Igor Larionov of all Red Wings actually started the melee. Taking offense to a jab by Peter Forsberg, Larionov retaliated with two left headshots to Forsberg, then wrapped his arm around Forsberg’s neck, putting him in a headlock, and the two tumbled to the ice. Then all hell broke loose. Darren McCarty had, suddenly and without visible provocation, turned around at mid ice and socked Claude Lemieux with a right fist. The punch felled Lemieux instantly, so that by the time the cameras caught what was going on, Lemieux was already down on the ice. Joe Louis Arena erupted in a jubilant roar. If it had not been for the motive of revenge, enacted in retribution for the injuries sustained by Kris Draper in last year’s Western Conference Finals, it would have been a blatant cheap shot by McCarty, but, as it was, it felt like sweet, vigilante justice long overdue. Lemieux made a brief move to get up, but McCarty pummeled his face with another right. After that, Lemieux assumed the fetal position, feebly attempting to shield his head from the blows, but McCarty lifted him to deliver several haymakers, then dragged the beaten Lemieux over to the boards in front of the Red Wings bench, as if displaying his kill for his tribe’s approval. When McCarty had finished with him, Lemieux had to be helped off the ice, his face visibly dripping with blood. There was a puddle of red on the ice where his body had been.

“Goalie fight!” Matt Miller shouted. Patrick Roy had skated to center ice in an attempt to join the scrum, but he was intercepted there by Brendan Shanahan. Shanahan sprawled himself at Roy in a flying squirrel attack, and the two tangled up. To a boy, we were shocked to see the undersized Mike Vernon rush to help, and secretly concerned for his well-being. Vernon stood only 5’9 to Patrick Roy’s bulkier 6’2 frame, and Roy was known to have a mean streak, but Vernon held his own when the two goalies finally met. Roy landed the first blow, but Vernon connected on a huge left that rattled and cut Roy. They exchanged several blows before Vernon ultimately wrestled the bloodied Roy to the ice, just as Claude Lemieux disappeared into the visitors locker rooms, the culmination of the minutes-long brawl. Joe Louis erupted in applause, providing a standing ovation, unleashing howls of approval for blatant revenge and violence that echoed Roman Gladiator days, howls cultivated over decades of frustration and recent years of playoff heartbreak.

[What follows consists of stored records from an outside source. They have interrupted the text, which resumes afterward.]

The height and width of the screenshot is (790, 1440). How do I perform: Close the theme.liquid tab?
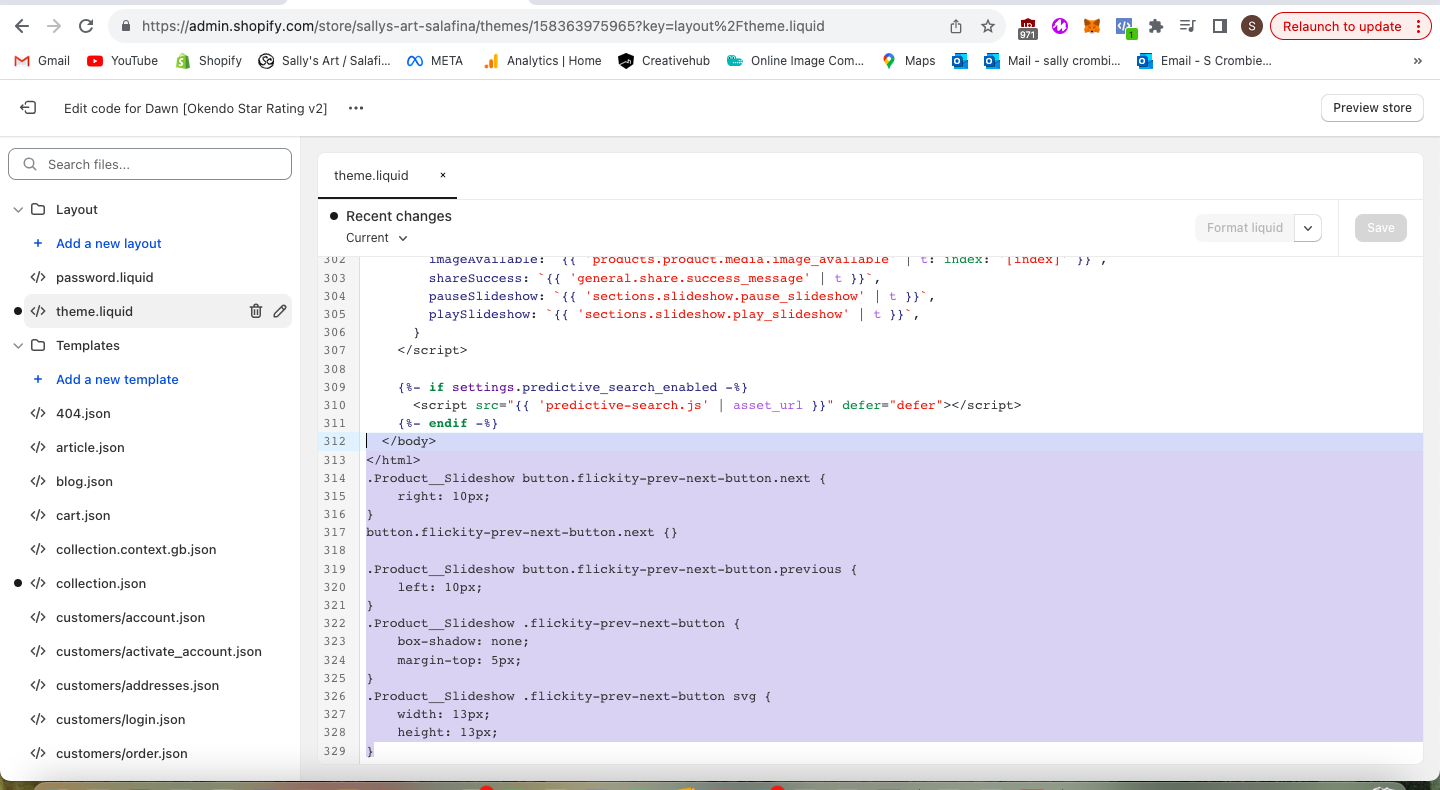pyautogui.click(x=443, y=175)
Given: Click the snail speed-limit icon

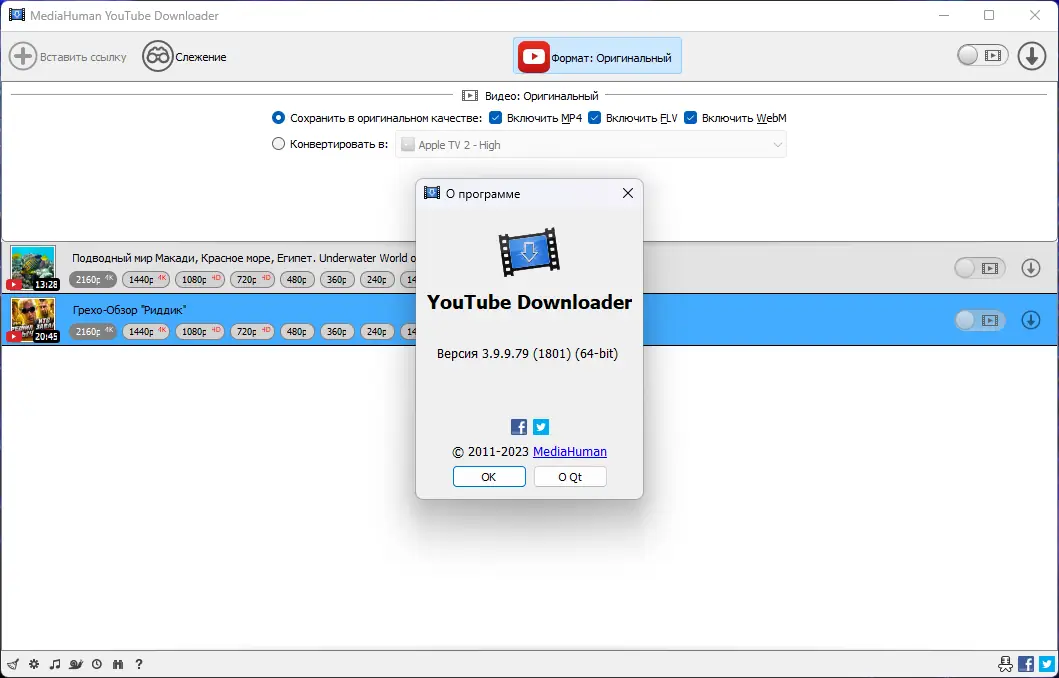Looking at the screenshot, I should 76,664.
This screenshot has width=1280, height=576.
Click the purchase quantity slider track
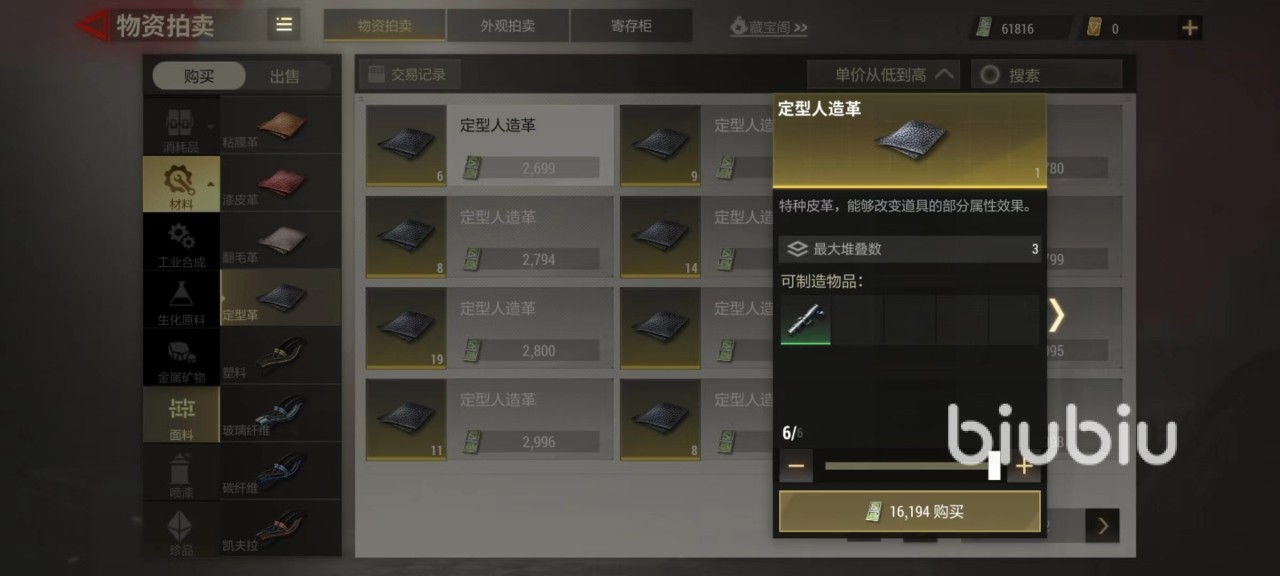pos(910,466)
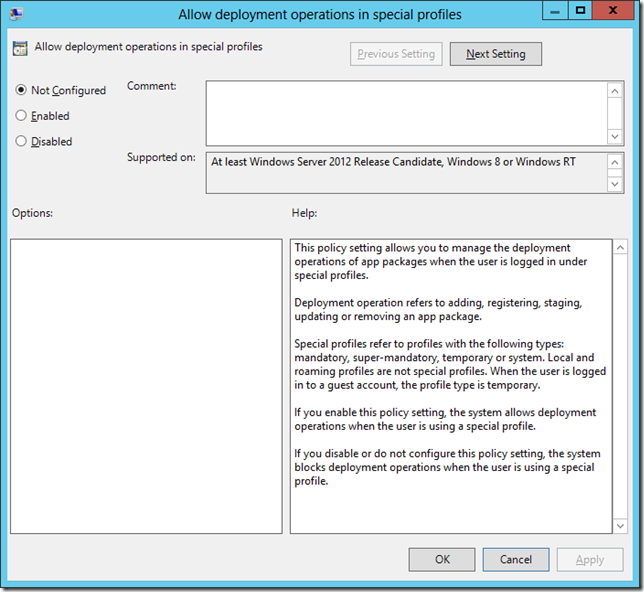Screen dimensions: 644x592
Task: Click the Previous Setting button
Action: click(396, 54)

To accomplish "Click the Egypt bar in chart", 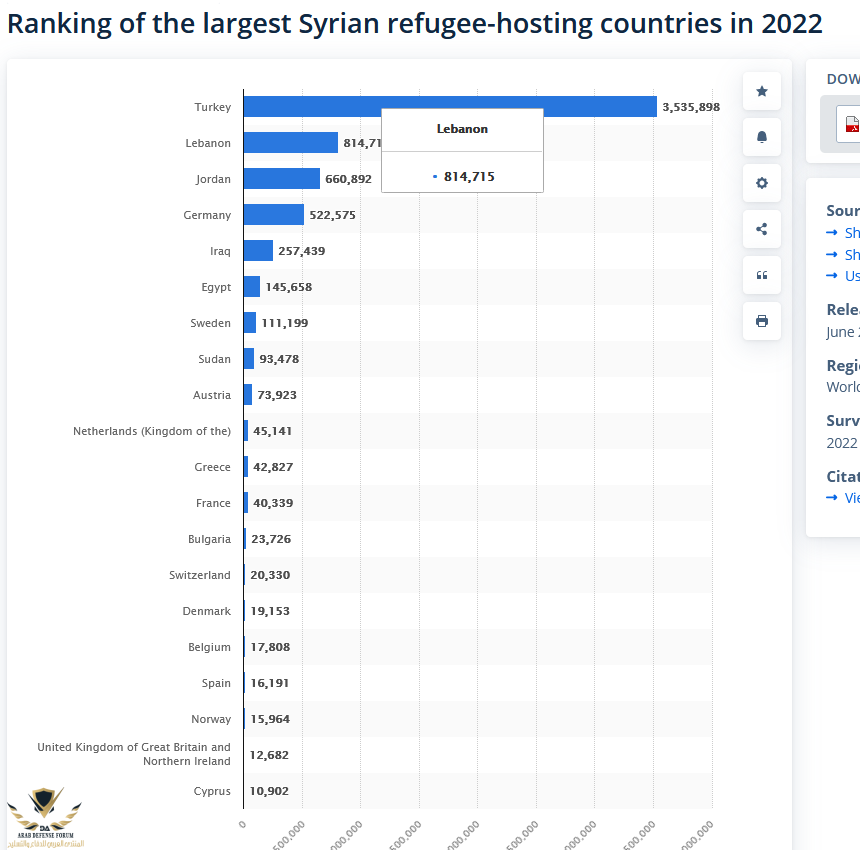I will tap(251, 287).
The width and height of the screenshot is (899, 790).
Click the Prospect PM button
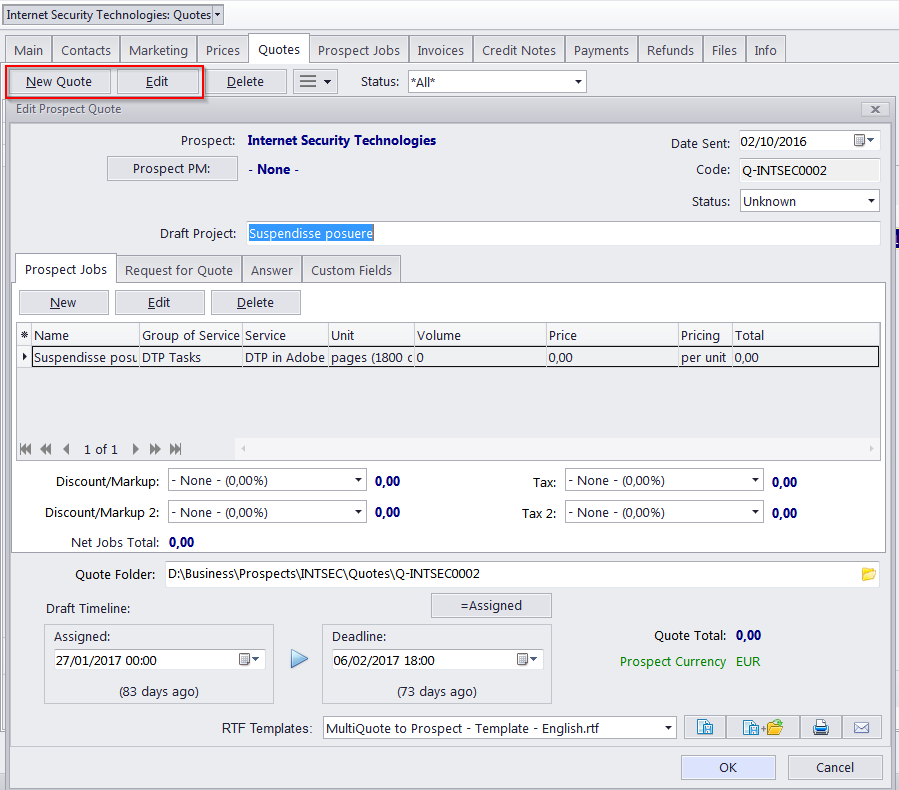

It being a school night, Steve and I were called home sometime after the first period ended. Colorado held a 1-0 advantage at that point, but the score seemed beside the point. Ambling back into Millwood through the woods and the backyards, Steve and I thrust our fists at the darkening sky like amateur boxers, imitating Darren McCarty, Brendan Shanahan, and Mike Vernon, who would become Detroit legends overnight. We may not have understood the significance of the fight, quite then, but the excitement of the brawl aroused our passions as it simultaneously aroused the passions of Hockeytown collectively. That was the birth of Hockeytown truly.